En 1973, después del golpe de Augusto Pinochet, Sepúlveda fue encarcelado dos años y medio. Obtuvo la libertad condicional y fue puesto bajo arresto domiciliario. Logró escaparse y se mantuvo clandestino por casi un año. Detenido nuevamente, logró salir gracias a las gestiones de la rama alemana de Amnistía Internacional. En 1977 pasó por Buenos Aires, Uruguay, San Pablo (Brasil), Paraguay hasta que se quedó en Quito, Ecuador, con su amigo Jorge Enrique Adoum. Integró una expedición de la Unesco para observar el impacto de la colonización en los indígenas shuar. Trabajó con las organizaciones indígenas para crear un borrador del primer plan para la alfabetización de la federación de los campesinos Ibambura, en los Andes. En 1979 se unió a la brigada internacional Simón Bolívar que luchaba en Nicaragua. Después de la victoria de la revolución en ese país, trabajó como periodista, hasta que decidió viajar a Hamburgo (Alemania).

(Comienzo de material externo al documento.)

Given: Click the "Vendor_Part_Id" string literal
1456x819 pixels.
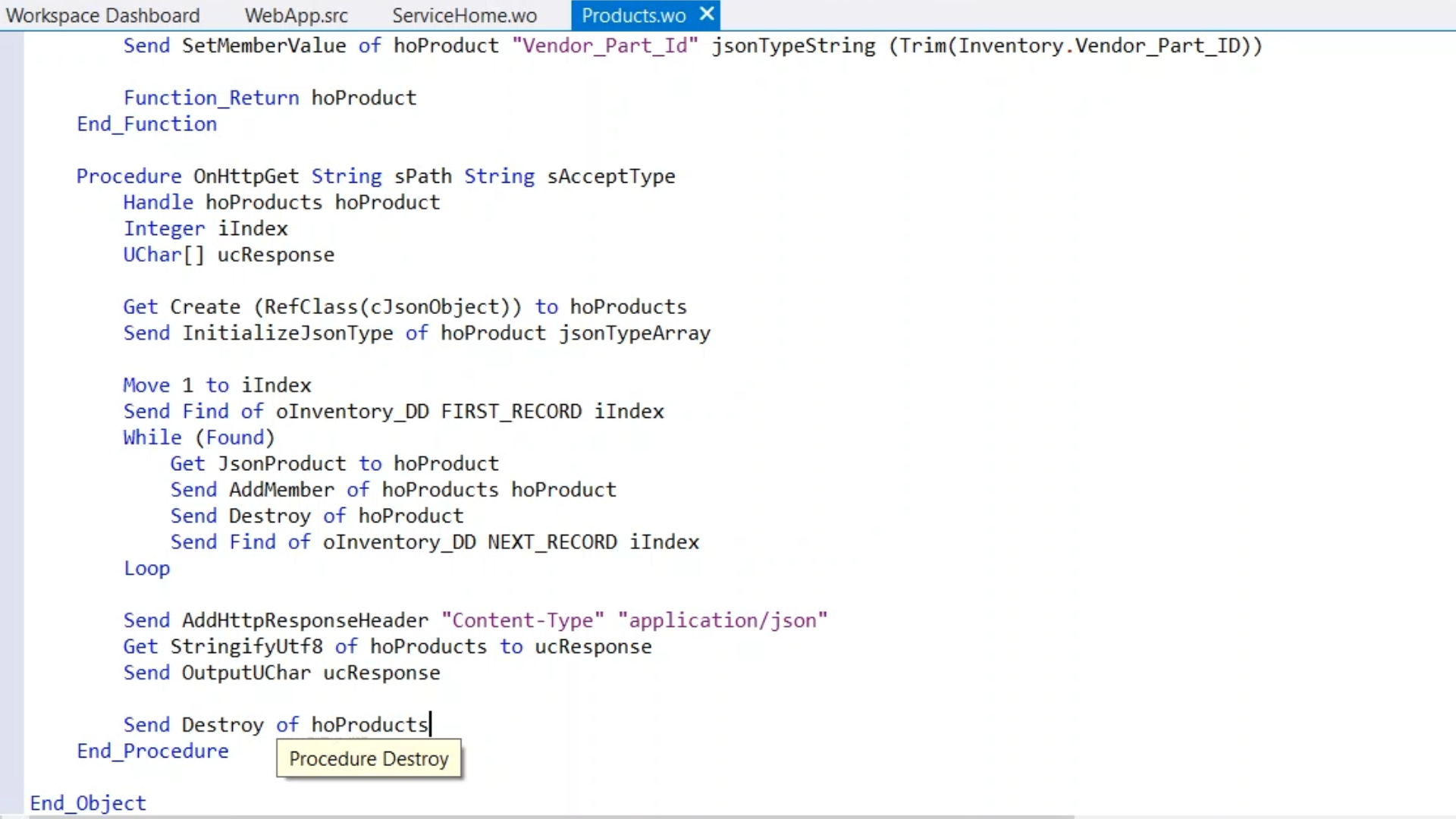Looking at the screenshot, I should pyautogui.click(x=604, y=46).
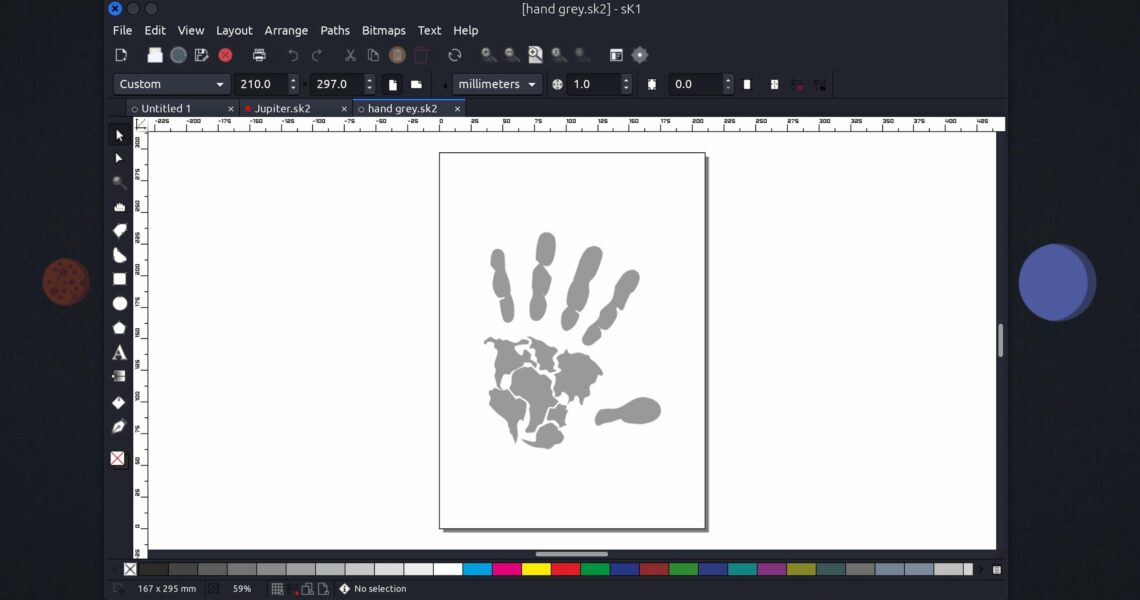
Task: Pick the Stroke pen tool
Action: pyautogui.click(x=119, y=427)
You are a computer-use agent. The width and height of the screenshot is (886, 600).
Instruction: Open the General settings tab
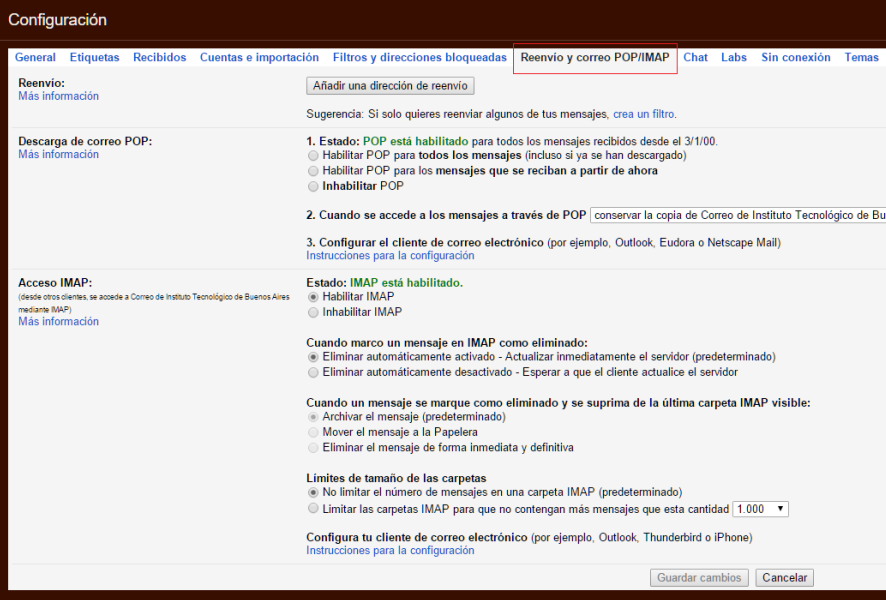tap(35, 58)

En los años noventa se instaló en Gijón (España), donde fundó el Salón del Libro Iberoamericano de Gijón.

El fenómeno editorial llegó con Un viejo que leía novelas de amor (1988), que Beatriz de Moura, la creadora de la editorial Tusquets, publicó en 1993. Después escribiría, entre otros libros, Nombre de torero, Mundo del fin del mundo, Historia de una gaviota y del gato que le enseñó a volar, Historia de un perro llamado Leal y el libro de viajes Últimas noticias del Sur, que reúne los tres viajes que hizo con su amigo y “hermano” el fotógrafo argentino Daniel Mordzinski, por la Patagonia y Tierra del Fuego. “Yo tengo un santo protector, San Osvaldo Soriano. El Gordo es mi hermano, en mis retinas tengo pegada la imagen de la última vez que lo vi alejándose por Santa Fe hacia Callao, y cada vez que quiero conseguir un equilibrio entre la comedia y la tragedia, lo invoco: ‘Echame una mano, Gordo’, le digo, y nunca me falla –reconocía Sepúlveda-. Mis perdedores son hermanos de los hermosos perdedores de Soriano. ¿Para qué inventar otra fórmula si el Gordo sentó cátedra al respecto? Soriano es el gran inventor de esa mezcla entre amor y humor, o Hamor, así, con hache, para referirse a temas duros, dolorosos, pero que precisan del distanciamiento irónico para que no se conviertan en traumas”.

La memoria le permitía literaturizar la vida, “proponer otra opción para los hechos, mejor que la mezquina versión oficial”, decía el escritor chileno. “La realidad y la verdad no van de la mano. Hace algunos años, en un café de Roma se me acercó un chico, de la edad de mi hijo mayor, para decirme que había leído una novela mía, Nombre de torero, y que esa lectura le había permitido acercarse a su padre, dejar de odiarlo porque le faltó durante toda la infancia y adolescencia. Yo vi morir al padre de ese chico en Nicaragua, y cuando me preguntó cómo había muerto, tomé la verdad que había en mi memoria y le narré la muerte de un hombre bueno, que jugaba fútbol y era malo en la cancha, que contaba los mejores chistes de don Otto, que antes de morir miró el agujero en su vientre por el que se le escapaba la vida y repitió su muletilla ‘cagamos te mandó saludos’. Entonces el chico rió y lloró al mismo tiempo y concluyó: ‘Qué lindo tipo era mi viejo’”.

 

El humor era el gran aliado narrativo y vital del escritor chileno. Tenía muchas anécdotas compartidas junto a Soriano. “Nos gustaba mucho hablar del futuro y, una tarde ociosa en que hicimos una lista de los mejores hoteles en los que valía la pena robar una toalla (coincidimos en el Alvear Palace de Buenos Aires), le pregunté: ‘Osvaldo, ¿cómo nos recordarán los japoneses en el año 2100?’. El Gordo contestó: ‘Como a dos tipos capaces de robar toallas en los mejores hoteles’”. Sepúlveda, el hombre que nació “profundamente rojo”, era un gran escritor y un “lindo tipo”.